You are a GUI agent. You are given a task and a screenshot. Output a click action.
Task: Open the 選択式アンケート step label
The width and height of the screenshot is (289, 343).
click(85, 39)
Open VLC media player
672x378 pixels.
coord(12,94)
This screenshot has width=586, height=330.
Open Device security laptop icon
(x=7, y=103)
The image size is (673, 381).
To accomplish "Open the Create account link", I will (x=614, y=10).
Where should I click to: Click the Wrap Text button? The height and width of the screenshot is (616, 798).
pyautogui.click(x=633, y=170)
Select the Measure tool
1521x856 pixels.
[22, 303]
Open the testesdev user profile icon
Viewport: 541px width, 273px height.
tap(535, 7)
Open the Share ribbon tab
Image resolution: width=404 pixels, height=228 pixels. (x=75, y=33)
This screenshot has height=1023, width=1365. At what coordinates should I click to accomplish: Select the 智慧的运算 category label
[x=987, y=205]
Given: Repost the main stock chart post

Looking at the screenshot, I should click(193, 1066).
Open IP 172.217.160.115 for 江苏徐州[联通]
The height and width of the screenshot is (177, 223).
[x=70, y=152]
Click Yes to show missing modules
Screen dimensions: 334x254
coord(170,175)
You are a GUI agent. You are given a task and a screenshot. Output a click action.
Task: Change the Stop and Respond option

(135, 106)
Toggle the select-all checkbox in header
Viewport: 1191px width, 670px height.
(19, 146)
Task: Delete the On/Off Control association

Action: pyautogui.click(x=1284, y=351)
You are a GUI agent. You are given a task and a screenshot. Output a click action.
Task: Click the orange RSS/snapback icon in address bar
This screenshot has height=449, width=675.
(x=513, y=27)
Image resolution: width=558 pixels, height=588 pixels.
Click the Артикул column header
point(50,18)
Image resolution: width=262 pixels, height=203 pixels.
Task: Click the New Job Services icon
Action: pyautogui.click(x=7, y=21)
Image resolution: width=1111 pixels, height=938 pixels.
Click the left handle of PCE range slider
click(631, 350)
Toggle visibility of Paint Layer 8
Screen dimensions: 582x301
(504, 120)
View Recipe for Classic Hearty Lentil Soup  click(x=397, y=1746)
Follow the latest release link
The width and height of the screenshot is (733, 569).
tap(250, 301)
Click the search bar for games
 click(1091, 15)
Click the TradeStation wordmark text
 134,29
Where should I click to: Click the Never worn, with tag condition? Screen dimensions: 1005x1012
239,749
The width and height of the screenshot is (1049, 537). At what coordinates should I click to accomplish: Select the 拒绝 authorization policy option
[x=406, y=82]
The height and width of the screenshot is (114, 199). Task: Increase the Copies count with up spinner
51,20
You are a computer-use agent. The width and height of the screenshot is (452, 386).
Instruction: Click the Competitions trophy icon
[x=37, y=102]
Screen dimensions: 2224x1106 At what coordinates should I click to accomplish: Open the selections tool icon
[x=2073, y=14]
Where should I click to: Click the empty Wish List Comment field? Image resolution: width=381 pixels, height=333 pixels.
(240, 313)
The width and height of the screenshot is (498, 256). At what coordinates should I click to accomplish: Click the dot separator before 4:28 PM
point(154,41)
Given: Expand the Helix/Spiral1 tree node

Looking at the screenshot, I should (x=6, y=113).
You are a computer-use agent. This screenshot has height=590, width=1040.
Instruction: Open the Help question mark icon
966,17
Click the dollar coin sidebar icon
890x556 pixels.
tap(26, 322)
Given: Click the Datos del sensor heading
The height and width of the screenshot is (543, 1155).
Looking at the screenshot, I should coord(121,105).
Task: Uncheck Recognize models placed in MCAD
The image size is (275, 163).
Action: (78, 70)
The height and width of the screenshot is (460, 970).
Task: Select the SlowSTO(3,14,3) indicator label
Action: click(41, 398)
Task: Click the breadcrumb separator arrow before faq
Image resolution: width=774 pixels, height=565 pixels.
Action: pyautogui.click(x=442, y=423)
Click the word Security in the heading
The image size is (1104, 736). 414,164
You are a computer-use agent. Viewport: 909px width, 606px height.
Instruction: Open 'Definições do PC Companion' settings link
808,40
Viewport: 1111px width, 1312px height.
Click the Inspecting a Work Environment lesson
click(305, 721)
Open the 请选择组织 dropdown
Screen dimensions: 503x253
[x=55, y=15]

TASK DIRECTIONS.
Return every line of the data above verbatim, from the first line through the last, with no changes.

THE RESPONSE.
You are a GUI agent. You are given a task and a screenshot. Output a click action.
Task: Open the 選択式アンケート step label
The width and height of the screenshot is (289, 343).
click(85, 39)
Open VLC media player
672x378 pixels.
coord(12,94)
This screenshot has width=586, height=330.
Open Device security laptop icon
(x=7, y=103)
The image size is (673, 381).
To accomplish "Open the Create account link", I will (x=614, y=10).
Where should I click to: Click the Wrap Text button? The height and width of the screenshot is (616, 798).
pyautogui.click(x=633, y=170)
Select the Measure tool
1521x856 pixels.
[22, 303]
Open the testesdev user profile icon
Viewport: 541px width, 273px height.
tap(535, 7)
Open the Share ribbon tab
Image resolution: width=404 pixels, height=228 pixels. (x=75, y=33)
This screenshot has height=1023, width=1365. At what coordinates should I click to accomplish: Select the 智慧的运算 category label
[x=987, y=205]
Given: Repost the main stock chart post

Looking at the screenshot, I should click(193, 1066).
Open IP 172.217.160.115 for 江苏徐州[联通]
The height and width of the screenshot is (177, 223).
[x=70, y=152]
Click Yes to show missing modules
Screen dimensions: 334x254
coord(170,175)
You are a GUI agent. You are given a task and a screenshot. Output a click action.
Task: Change the Stop and Respond option

(135, 106)
Toggle the select-all checkbox in header
Viewport: 1191px width, 670px height.
(19, 146)
Task: Delete the On/Off Control association

Action: pyautogui.click(x=1284, y=351)
You are a GUI agent. You are given a task and a screenshot. Output a click action.
Task: Click the orange RSS/snapback icon in address bar
This screenshot has height=449, width=675.
(x=513, y=27)
Image resolution: width=558 pixels, height=588 pixels.
Click the Артикул column header
point(50,18)
Image resolution: width=262 pixels, height=203 pixels.
Task: Click the New Job Services icon
Action: pyautogui.click(x=7, y=21)
Image resolution: width=1111 pixels, height=938 pixels.
Click the left handle of PCE range slider
click(631, 350)
Toggle visibility of Paint Layer 8
Screen dimensions: 582x301
(504, 120)
View Recipe for Classic Hearty Lentil Soup  click(x=397, y=1746)
Follow the latest release link
The width and height of the screenshot is (733, 569).
tap(250, 301)
Click the search bar for games
 click(1091, 15)
Click the TradeStation wordmark text
 134,29
Where should I click to: Click the Never worn, with tag condition? Screen dimensions: 1005x1012
239,749
The width and height of the screenshot is (1049, 537). At what coordinates should I click to accomplish: Select the 拒绝 authorization policy option
[x=406, y=82]
The height and width of the screenshot is (114, 199). Task: Increase the Copies count with up spinner
51,20
You are a computer-use agent. The width and height of the screenshot is (452, 386).
Instruction: Click the Competitions trophy icon
[x=37, y=102]
Screen dimensions: 2224x1106 At what coordinates should I click to accomplish: Open the selections tool icon
[x=2073, y=14]
Where should I click to: Click the empty Wish List Comment field? Image resolution: width=381 pixels, height=333 pixels.
(240, 313)
The width and height of the screenshot is (498, 256). At what coordinates should I click to accomplish: Click the dot separator before 4:28 PM
point(154,41)
Given: Expand the Helix/Spiral1 tree node

Looking at the screenshot, I should (x=6, y=113).
You are a computer-use agent. This screenshot has height=590, width=1040.
Instruction: Open the Help question mark icon
966,17
Click the dollar coin sidebar icon
890x556 pixels.
tap(26, 322)
Given: Click the Datos del sensor heading
The height and width of the screenshot is (543, 1155).
Looking at the screenshot, I should coord(121,105).
Task: Uncheck Recognize models placed in MCAD
The image size is (275, 163).
Action: (78, 70)
The height and width of the screenshot is (460, 970).
Task: Select the SlowSTO(3,14,3) indicator label
Action: click(41, 398)
Task: Click the breadcrumb separator arrow before faq
Image resolution: width=774 pixels, height=565 pixels.
Action: pyautogui.click(x=442, y=423)
Click the word Security in the heading
The image size is (1104, 736). 414,164
You are a computer-use agent. Viewport: 909px width, 606px height.
Instruction: Open 'Definições do PC Companion' settings link
808,40
Viewport: 1111px width, 1312px height.
Click the Inspecting a Work Environment lesson
click(305, 721)
Open the 请选择组织 dropdown
Screen dimensions: 503x253
[x=55, y=15]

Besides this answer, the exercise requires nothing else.